В то время как глава русской церкви более не назаначалась патриархом Константинополя после 1448 года и великий князь Руси более не назначался кипчакским ханом после 1462 года, церковные книжники, те не менее, должны были крепко поработать, чтобы установить идеологическую легитимнсть независимой, суверенной русской монархии. Светская правящая элита, кажется, не торопилась взять эту роль, которую написала церковь, поскольку она все еще держалась за остатки монгольской степной ориентации, согласно которой лишь чингизиды могли стать царями. Даже в конце 1660-х годов Григорий Котощихин, который в течение 19 лет был главой Посольского Приказа писал, что Иван IV приобрел титул царя в результате завоевания Казанского, Астраханского и сибирского ханств, т.е., будучи наследником государств Кипчакского Ханства.56 Примечательно, что он не упоминает ни о легенде о Мономахе, ни о предпологаемой генеалогической связи с Августом Цезарем в качестве основания, и мы можем полагать, что его позиция по этому вопросу была позицией самого Посольского Приказа того времени.

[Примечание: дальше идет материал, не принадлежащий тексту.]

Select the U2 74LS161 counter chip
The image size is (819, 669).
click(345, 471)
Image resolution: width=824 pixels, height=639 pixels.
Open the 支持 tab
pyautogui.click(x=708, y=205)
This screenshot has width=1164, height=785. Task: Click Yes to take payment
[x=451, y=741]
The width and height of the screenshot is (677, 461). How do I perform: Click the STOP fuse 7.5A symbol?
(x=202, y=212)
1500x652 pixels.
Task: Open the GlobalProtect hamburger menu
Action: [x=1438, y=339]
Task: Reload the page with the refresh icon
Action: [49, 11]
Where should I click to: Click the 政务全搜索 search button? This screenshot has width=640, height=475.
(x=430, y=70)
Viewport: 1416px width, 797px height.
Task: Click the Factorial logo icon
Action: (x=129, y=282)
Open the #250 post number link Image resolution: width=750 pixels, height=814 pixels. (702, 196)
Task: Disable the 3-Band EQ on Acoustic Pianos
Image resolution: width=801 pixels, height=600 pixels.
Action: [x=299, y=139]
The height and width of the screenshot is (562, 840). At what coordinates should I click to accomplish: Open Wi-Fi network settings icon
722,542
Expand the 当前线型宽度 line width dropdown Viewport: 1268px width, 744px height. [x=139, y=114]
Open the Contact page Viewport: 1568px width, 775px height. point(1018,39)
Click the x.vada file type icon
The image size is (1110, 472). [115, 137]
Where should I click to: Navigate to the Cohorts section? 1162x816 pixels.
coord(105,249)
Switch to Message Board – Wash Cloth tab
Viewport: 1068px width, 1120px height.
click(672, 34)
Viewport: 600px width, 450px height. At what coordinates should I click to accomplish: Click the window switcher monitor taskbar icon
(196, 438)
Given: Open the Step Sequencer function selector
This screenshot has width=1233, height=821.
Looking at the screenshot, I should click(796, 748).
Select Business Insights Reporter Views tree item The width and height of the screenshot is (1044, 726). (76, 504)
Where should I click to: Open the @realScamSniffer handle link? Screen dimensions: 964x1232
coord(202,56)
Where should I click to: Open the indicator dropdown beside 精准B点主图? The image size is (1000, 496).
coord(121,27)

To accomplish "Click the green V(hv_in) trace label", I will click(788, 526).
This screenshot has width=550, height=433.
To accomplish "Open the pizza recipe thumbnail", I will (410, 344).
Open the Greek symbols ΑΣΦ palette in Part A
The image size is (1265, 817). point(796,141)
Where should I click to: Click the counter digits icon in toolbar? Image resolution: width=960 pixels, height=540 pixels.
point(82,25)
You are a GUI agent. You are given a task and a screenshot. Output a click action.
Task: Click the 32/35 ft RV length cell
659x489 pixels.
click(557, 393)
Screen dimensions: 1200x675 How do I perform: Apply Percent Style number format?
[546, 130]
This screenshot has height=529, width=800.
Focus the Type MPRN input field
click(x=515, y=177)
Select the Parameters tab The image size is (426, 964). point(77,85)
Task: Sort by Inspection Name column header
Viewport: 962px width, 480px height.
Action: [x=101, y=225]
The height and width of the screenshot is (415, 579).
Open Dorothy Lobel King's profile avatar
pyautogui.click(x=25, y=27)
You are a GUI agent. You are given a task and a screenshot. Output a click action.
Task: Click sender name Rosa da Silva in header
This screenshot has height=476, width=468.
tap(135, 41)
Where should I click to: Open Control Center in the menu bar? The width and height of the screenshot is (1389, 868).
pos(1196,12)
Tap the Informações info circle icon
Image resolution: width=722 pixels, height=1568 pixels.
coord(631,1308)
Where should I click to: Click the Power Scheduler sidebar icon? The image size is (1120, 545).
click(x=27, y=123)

То, что мы находим в церковных источниках после 1448 года, наоборот, являются преднамеренными и настойчивыми попытками церковников модифицировать некоторые аспекты основанной на монгольских методах политической практики московских светских властей57 или по-меньшей мере, снабдить основанным на византийском праве оправданием в качестве подмены. Митрополит, глава церкви, толкал московского великого князя принять слова самодержец и царь, которые соответствуют автократу и basileus, в титуле, данном византийскому императору. В 1492 году митрополит Зосима начал использовать самодержец , когда он ссылался на великого князя.58 Marc Szeftel отметил, в особенности, что московские правители не использовали самодержец как часть их официального титула: «только оратор из церкви постоянно использовал этот термин, когда он адресовался с 1492 года к монарху или говорил о нем».59 Вплоть до 1591 года термин самодержец официально не добавлялся канцелярией к титулу правителя и использовался тогда лишь для иностранных дел.60 Для использования в домашних делах термин был принят в 1598 году.61

Параллельное развитие имело место в отношении к использованию термина царь, с которым другие обращались к московскому правителю задолго до того, как он сам принял это для себя. В церковной литературе из второй половины пятнадцатого века термин царь использовался не только по отношению к тогдашнему великому князю, но ретроспективно по отношению к великим князьям до Дмитрия Донского.